Não é o que acontece em parte das denominações, porém.
“As igrejas estão fazendo cultos e vigílias lotados. Raro ver alguém de máscara”, diz o pastor Daniel Elias, de uma Assembleia de Deus de Duque de Caxias (Baixada Fluminense).
A cruzada negacionista ainda preserva seus paladinos. “Na primeira onda te impediram de ir à igreja. Na segunda, vão proibir que sua família celebre o Natal. Existem mil maneiras de se combater o cristianismo”, tuitou na quinta (3) o influencer bolsonarista Luiz Galeazzo, post curtido por 6.500 seguidores. “O vírus é a mais recente delas.”
Mas perdeu espaço a ideia, popularizada no início da crise sanitária, de que o coronavírus não era esse bicho-papão todo, e que as medidas recomendadas pela ciência para debelá-lo poderiam ser substituídas pela fé.
Esse princípio foi solo fértil para sugestões enganosas, como a venda de sementes de feijão, por até R$ 1.000 cada, pelo apóstolo Valdemiro Santiago em sua igreja, a Mundial do Poder de Deus. Ele afirmava que cultivá-las levaria à cura da Covid-19. Virou alvo do Ministério Público.
“Mas isso é enganar? Não, você que tá enganado”, afirmou no púlpito o pastor, que dizia ter laudo médico de “gente em estado terminal curada” porque “Deus operou e fez maravilha”.
Em março, Edir Macedo protagonizou um vídeo em que pedia para fiéis de sua Universal não superestimarem a doença. “Satanás trabalha com o medo, o pavor. Trabalha com a dúvida. E, quando as pessoas ficam apavoradas, com medo, em dúvida, as pessoas ficam fracas, débeis e suscetíveis. Qualquer ventinho que tiver é uma pneumonia para elas.”
Em junho, Macedo se internou com Covid-19. “Tomei todos os medicamentos indicados pelos médicos, entre eles a hidroxicloroquina, e estou bem”, afirmou o bispo, citando o remédio favorito de Jair Bolsonaro.
Se permanece o gosto pelo tratamento de eficácia questionada, aos poucos mirra a descrença inicial com o perigo da moléstia.
A morte do senador Arolde de Oliveira (PSC-RJ), fundador do Grupo MK de Comunicação, um dos maiores do segmento evangélico, ajudou a diluir o corolário negacionista.
Em 19 de abril, o octogenário tuitou seu inconformismo com “a inutilidade do isolamento social” adotado por “autoridades, alarmistas por conveniência, [que] destruíram o setor produtivo”.
Certo estava o presidente ao se opor desde sempre à quarentena, disse Arolde. Em outubro, virou uma das 16 mil vítimas de Covid computadas pelas secretarias de Saúde naquele mês.

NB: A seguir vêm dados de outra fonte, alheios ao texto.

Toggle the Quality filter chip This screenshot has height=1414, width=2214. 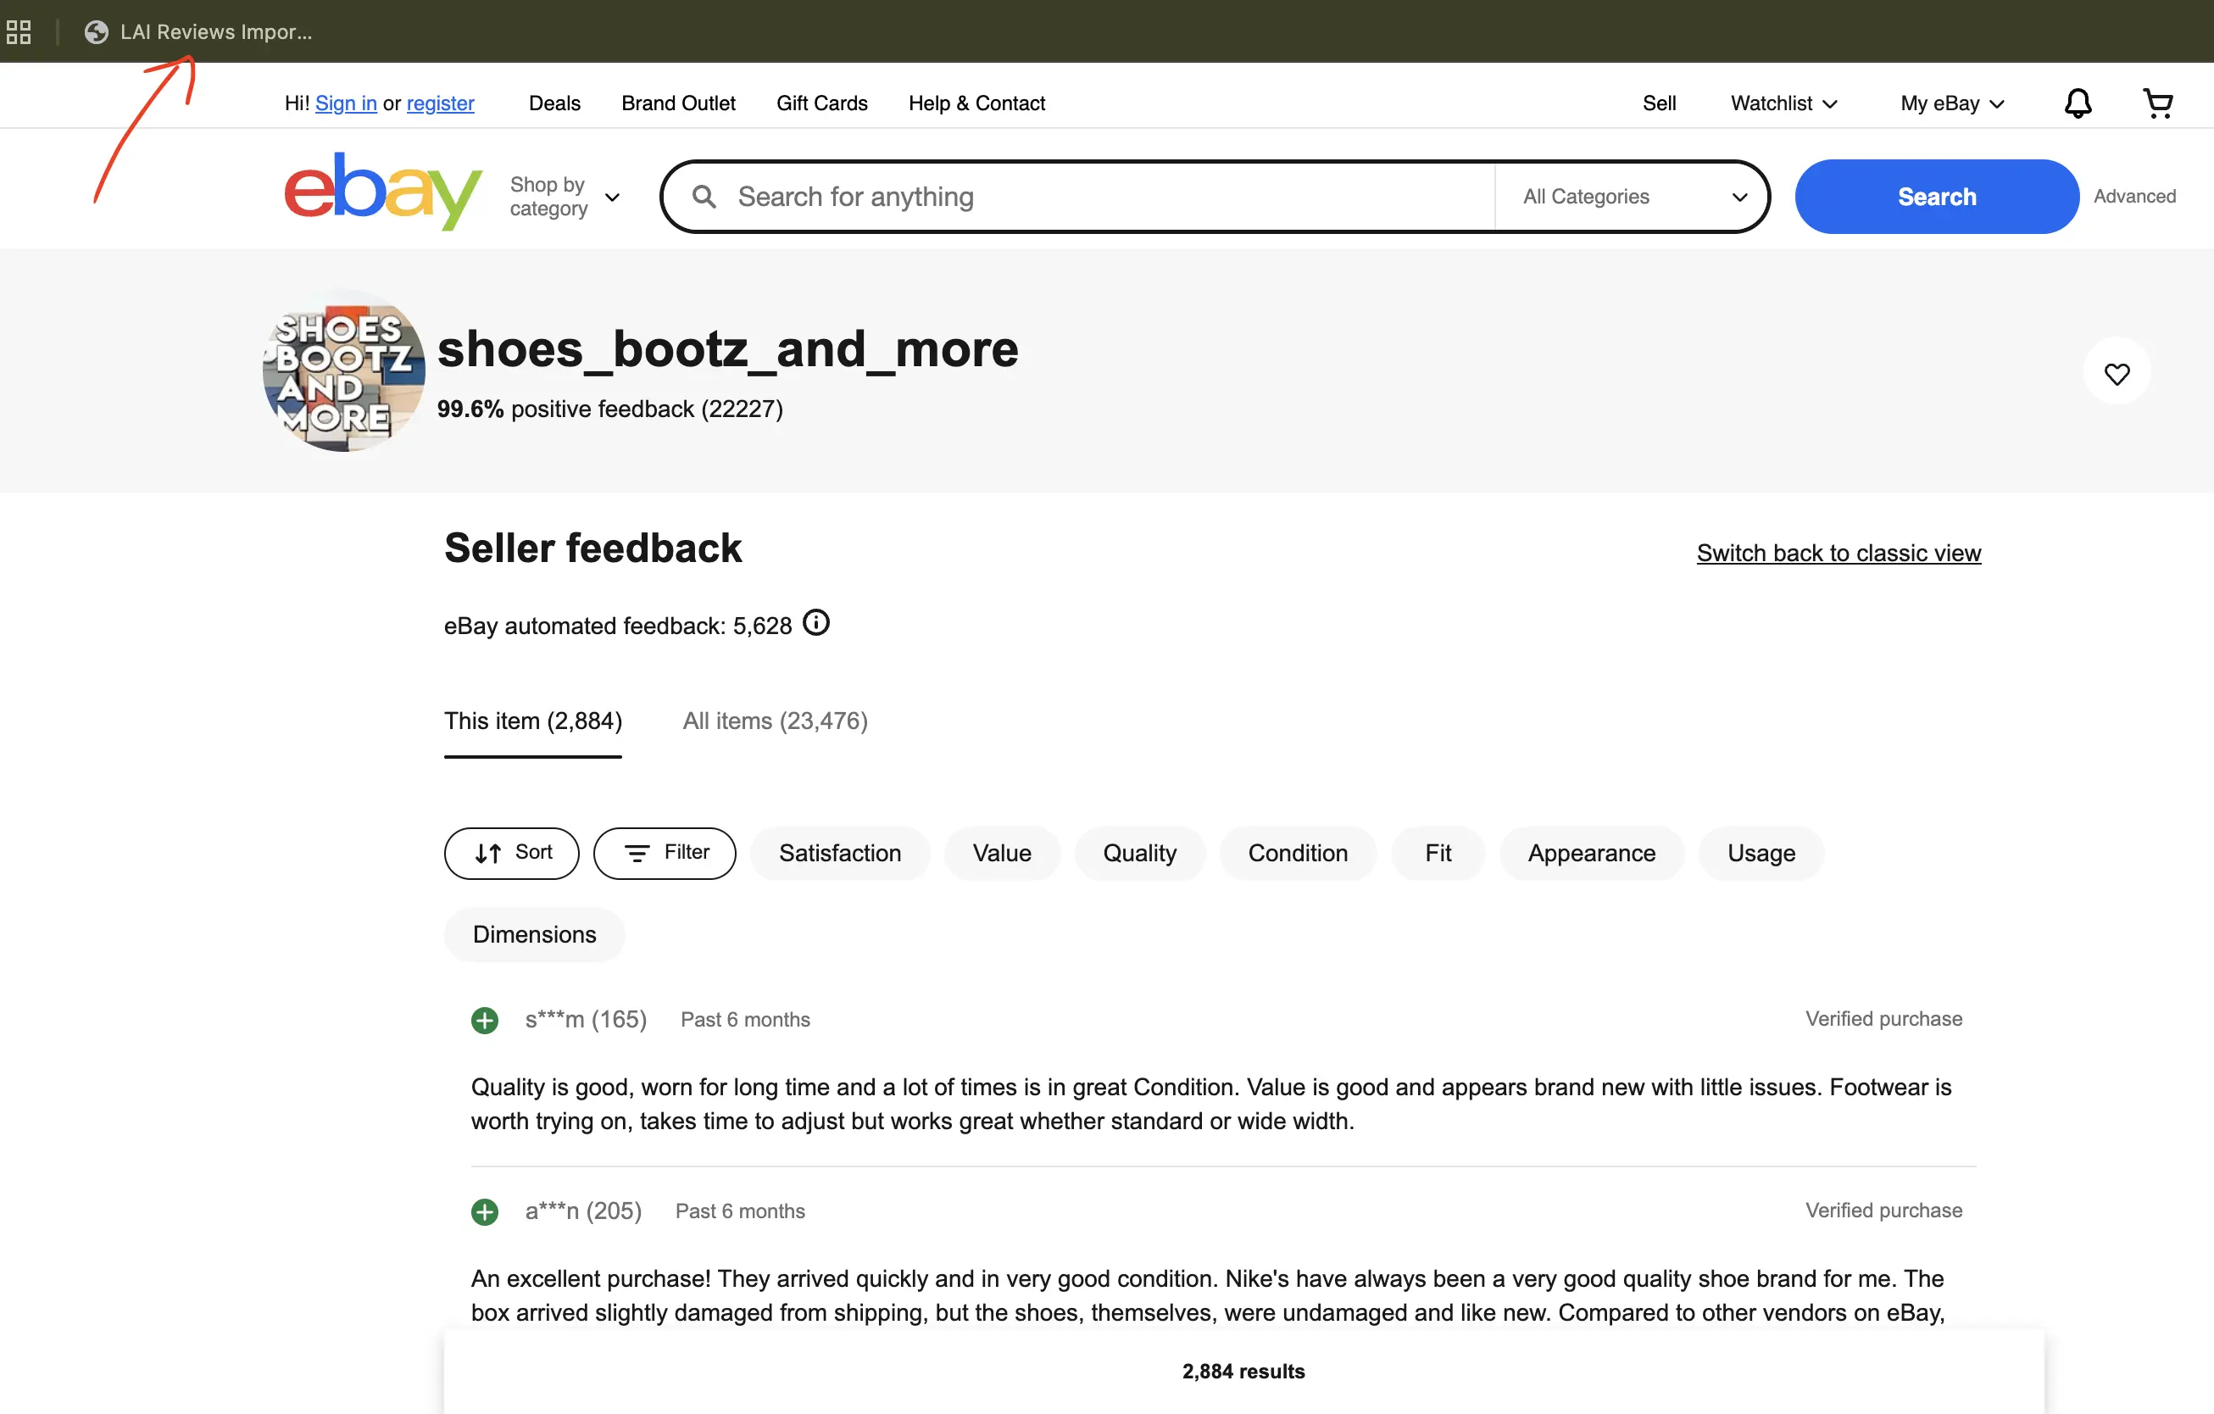[x=1139, y=853]
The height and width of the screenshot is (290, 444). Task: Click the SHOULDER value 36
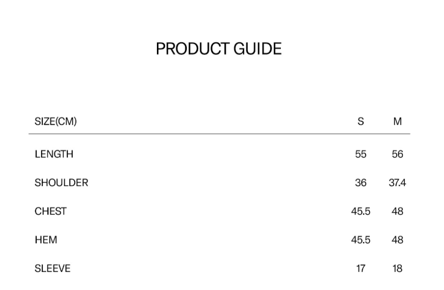coord(361,183)
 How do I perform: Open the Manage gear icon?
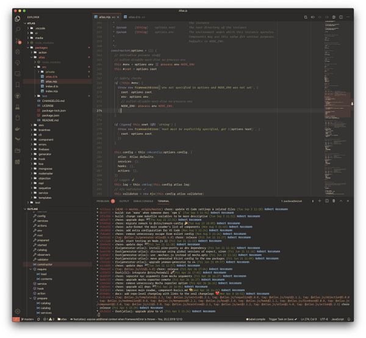18,311
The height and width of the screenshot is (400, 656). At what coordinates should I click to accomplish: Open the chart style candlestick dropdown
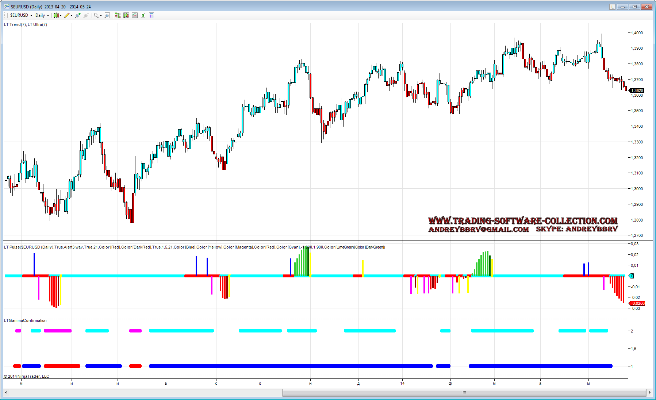(57, 15)
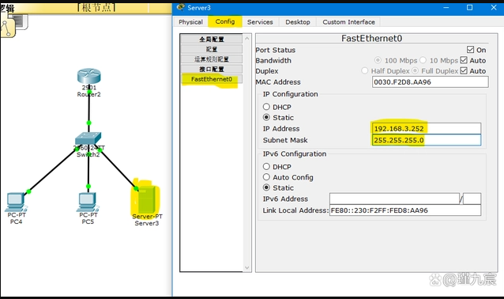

Para Felipe Augusto Carvalho, diretor-executivo da Associação Nacional de Juristas Evangélicos, é condenável que decretos fechem igrejas e não outros setores da sociedade, e é importante evitar “que a liberdade religiosa seja esvaziada”.
“Temos conclamado que as igrejas mantenham uma posição colaborativa e de obediência às medidas sanitárias: distanciamento, disponibilização de álcool em gel e aferição de temperatura”, diz.
Também os católicos se dividem sobre a melhor forma de reagir à pandemia. “As igrejas particulares seguem os protocolos conforme sua realidade local”, afirma a CNBB (Conferência Nacional dos Bispos do Brasil) em nota à Folha. “O bispo diocesano tem autonomia para decidir sobre a abertura ou não.”
A assembleia-geral dos bispos, quase todos no grupo de risco, seria em abril, mas foi adiada para 2021.
Mais atrativa para jovens fiéis, a Canção Nova, do movimento carismático da Igreja Católica, também freou eventos in loco.
Por ora não receberá em janeiro, em sua sede no interior paulista, peregrinos para o acampamento Revolução Jesus. Será online. O Pai tá on.